1

I am using Ruby 1.9.2p320 and running the following code snippet:

a = ["abc", "def", "pqr", "xyz"]
z = ["abc", "xyz"]
a.grep(/#{z}/)

That gives this output: ["abc", "xyz"].

a = ["abc_1", "def_1", "pqr_1", "xyz_1"]
z = ["abc_1", "xyz_1"]
a.grep(/#{z}/)

But this gives output as: ["abc_1", "def_1", "pqr_1", "xyz_1"].

What I expected was just ["abc_1", "xyz_1"].

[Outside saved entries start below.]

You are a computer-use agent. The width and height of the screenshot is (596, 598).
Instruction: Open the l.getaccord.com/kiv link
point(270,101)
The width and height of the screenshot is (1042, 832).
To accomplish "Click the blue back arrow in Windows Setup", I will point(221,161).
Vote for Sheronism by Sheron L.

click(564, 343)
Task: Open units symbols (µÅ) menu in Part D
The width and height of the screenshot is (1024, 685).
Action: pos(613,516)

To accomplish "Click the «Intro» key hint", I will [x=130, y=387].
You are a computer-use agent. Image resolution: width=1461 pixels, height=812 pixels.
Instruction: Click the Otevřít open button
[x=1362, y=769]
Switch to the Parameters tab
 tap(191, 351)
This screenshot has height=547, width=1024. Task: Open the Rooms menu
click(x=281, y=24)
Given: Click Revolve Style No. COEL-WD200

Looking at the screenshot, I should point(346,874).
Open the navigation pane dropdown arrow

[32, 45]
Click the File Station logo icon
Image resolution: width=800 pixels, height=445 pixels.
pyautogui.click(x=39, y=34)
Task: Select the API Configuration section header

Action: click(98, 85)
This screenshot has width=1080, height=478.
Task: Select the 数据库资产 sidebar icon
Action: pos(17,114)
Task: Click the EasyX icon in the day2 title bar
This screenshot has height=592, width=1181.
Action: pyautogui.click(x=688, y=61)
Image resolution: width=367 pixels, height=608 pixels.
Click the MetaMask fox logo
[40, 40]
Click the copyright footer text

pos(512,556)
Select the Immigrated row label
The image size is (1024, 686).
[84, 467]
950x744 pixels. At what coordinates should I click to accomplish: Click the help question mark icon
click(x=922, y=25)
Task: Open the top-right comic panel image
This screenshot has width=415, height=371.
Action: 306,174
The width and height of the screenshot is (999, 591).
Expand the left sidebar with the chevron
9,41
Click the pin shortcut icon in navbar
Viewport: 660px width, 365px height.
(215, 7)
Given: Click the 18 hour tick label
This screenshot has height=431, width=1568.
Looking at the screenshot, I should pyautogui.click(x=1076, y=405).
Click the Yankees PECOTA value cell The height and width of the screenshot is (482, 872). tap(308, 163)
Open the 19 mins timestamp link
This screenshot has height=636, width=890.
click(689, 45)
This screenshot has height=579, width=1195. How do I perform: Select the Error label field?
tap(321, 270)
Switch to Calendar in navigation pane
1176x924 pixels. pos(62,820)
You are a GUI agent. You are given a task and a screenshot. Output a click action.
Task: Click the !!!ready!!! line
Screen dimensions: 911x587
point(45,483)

Any particular reason why am i getting that output? And how could I get the expected output?

1
  • I tested with Ruby version 2.0.0p247. Same result. Not sure why it is happening. Commented Dec 3, 2013 at 9:04

3 Answers 3

5

You are building the regexp the wrong way, you should do something like:

a = ["abc_1", "def_1", "pqr_1", "xyz_1"]
z = ["abc_1", "xyz_1"]

a.grep(Regexp.union(z))
# => ["abc_1", "xyz_1"]

Your first example seems to work because #{z} is interpolated as the following expression:

/["abc", "xyz"]/

That is a chararcters class that matches only against "abc" and "xyz". In the second example #{z} is iterpolated as the following characters class:

/["abc_1", "xyz_1"]/

That matches all the strings in the array since they all include the character 1.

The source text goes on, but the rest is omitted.